> [Exercise]:
After locating the line with "This screenshot has" below, output it and each following line exactly, stopping after the line with "the startHttpServer() code". No pictures.

> [Input]:
◇ ◇ ◇ ◇ ◇
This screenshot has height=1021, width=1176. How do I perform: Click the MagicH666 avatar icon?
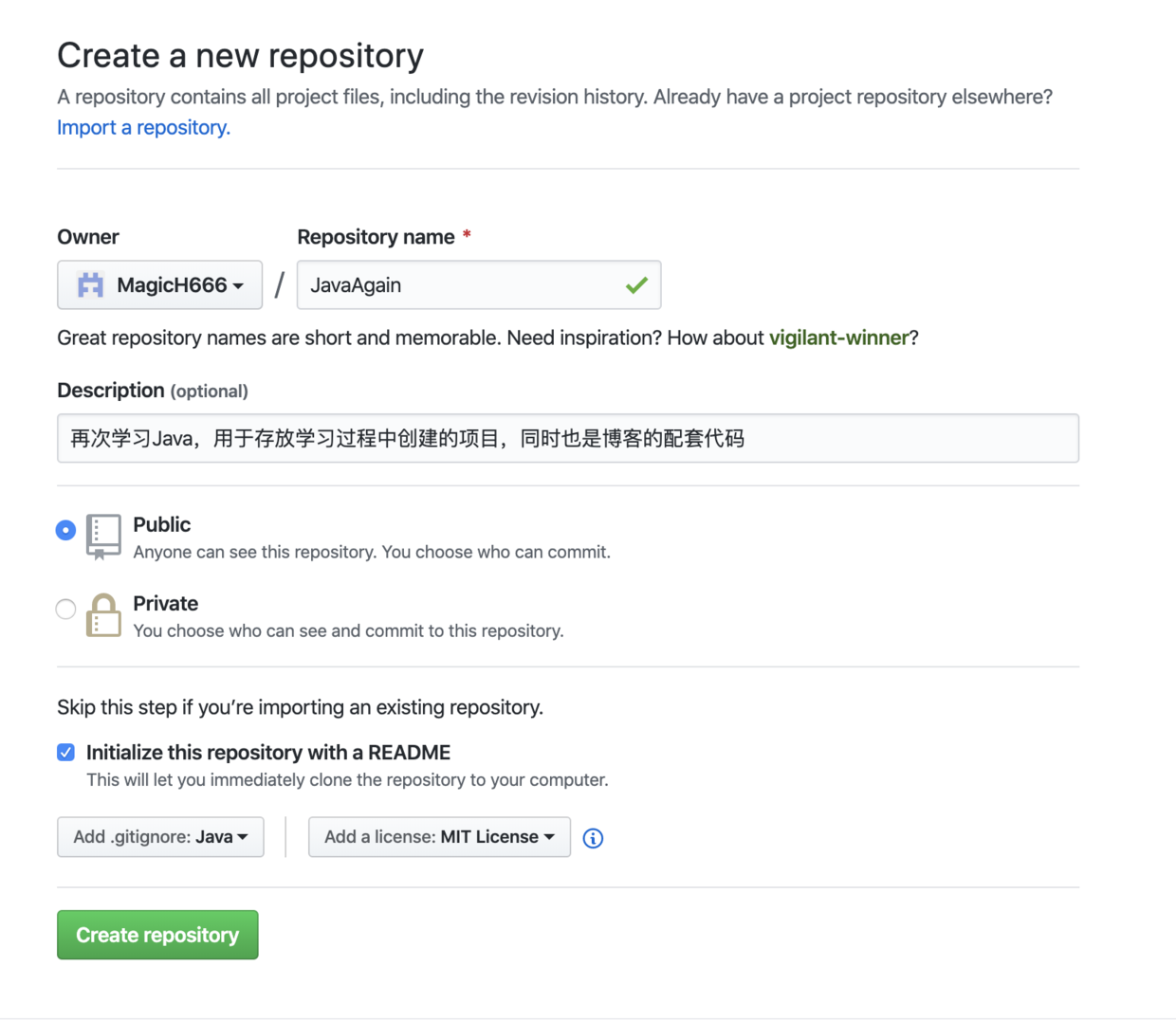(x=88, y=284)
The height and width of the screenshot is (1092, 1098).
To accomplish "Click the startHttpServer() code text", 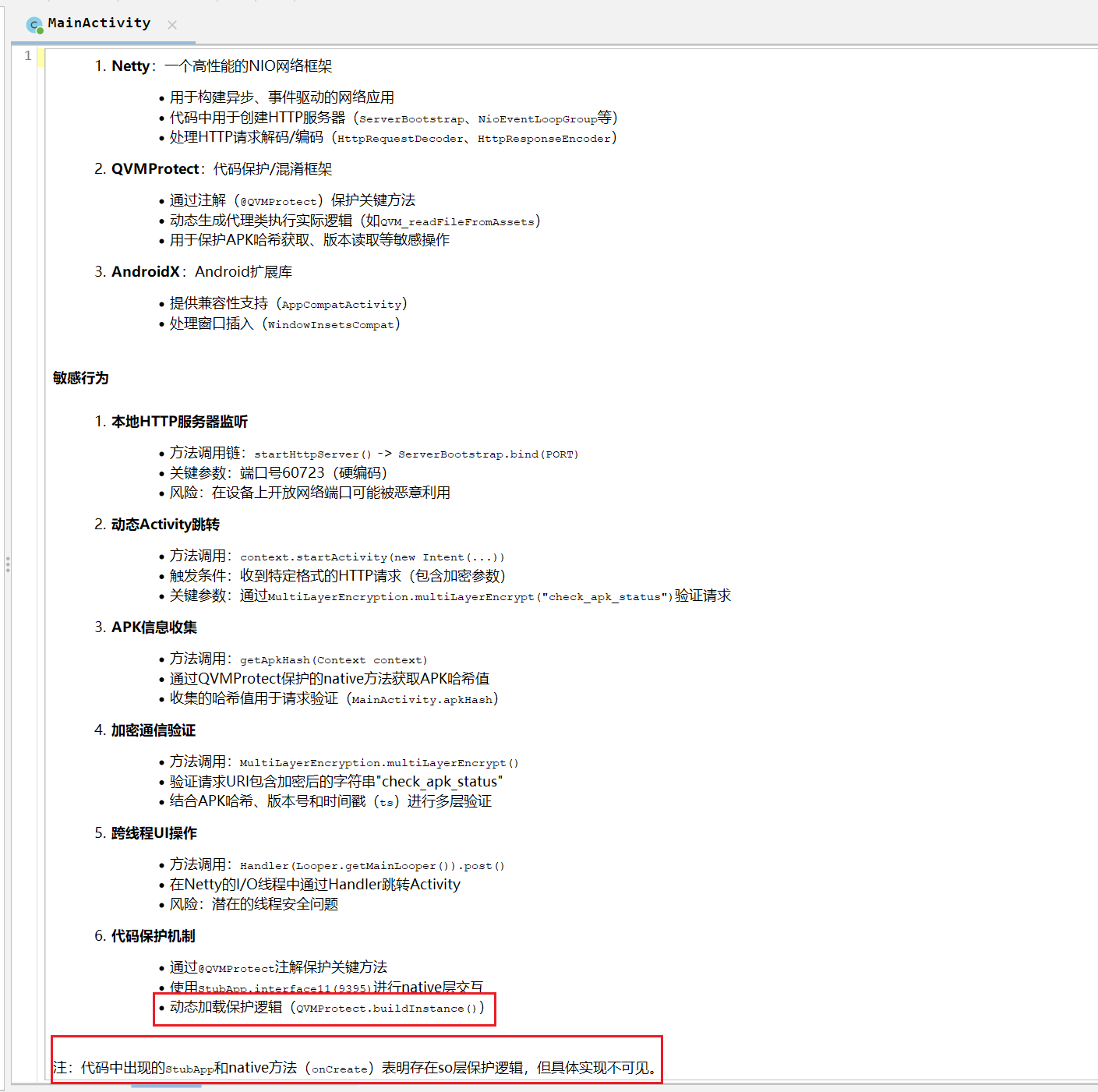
◇ ◇ ◇ ◇ ◇
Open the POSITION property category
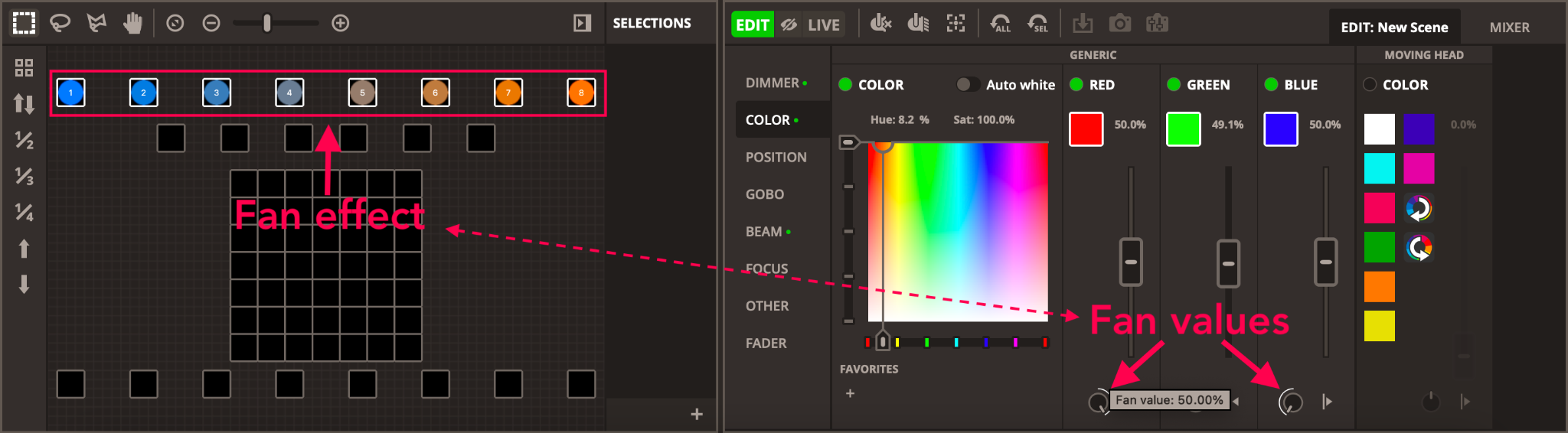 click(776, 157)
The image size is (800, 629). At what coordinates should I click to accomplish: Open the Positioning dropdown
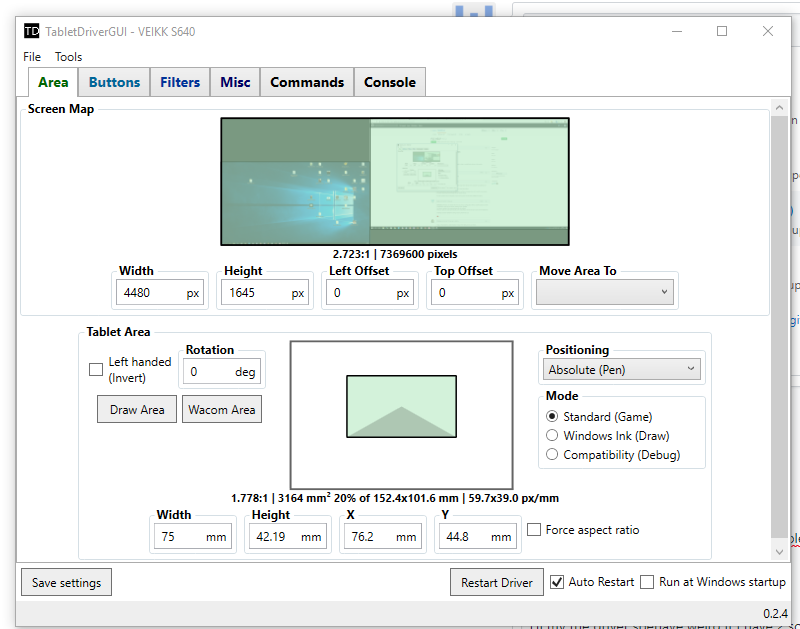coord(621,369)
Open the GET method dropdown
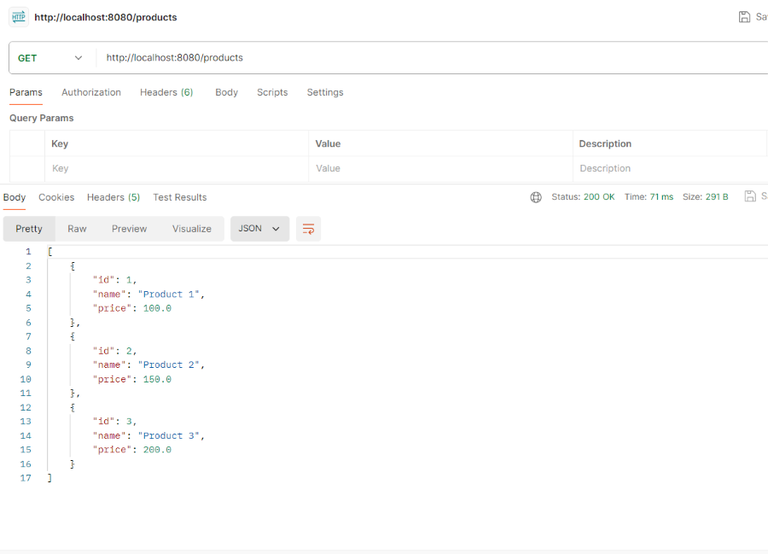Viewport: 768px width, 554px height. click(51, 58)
◇ ◇ ◇ ◇ ◇
> [Solution]:
This screenshot has height=1021, width=1176. How do I perform: Click the MagicH666 avatar icon?
(x=88, y=284)
The height and width of the screenshot is (1092, 1098).
To accomplish "Click the startHttpServer() code text", 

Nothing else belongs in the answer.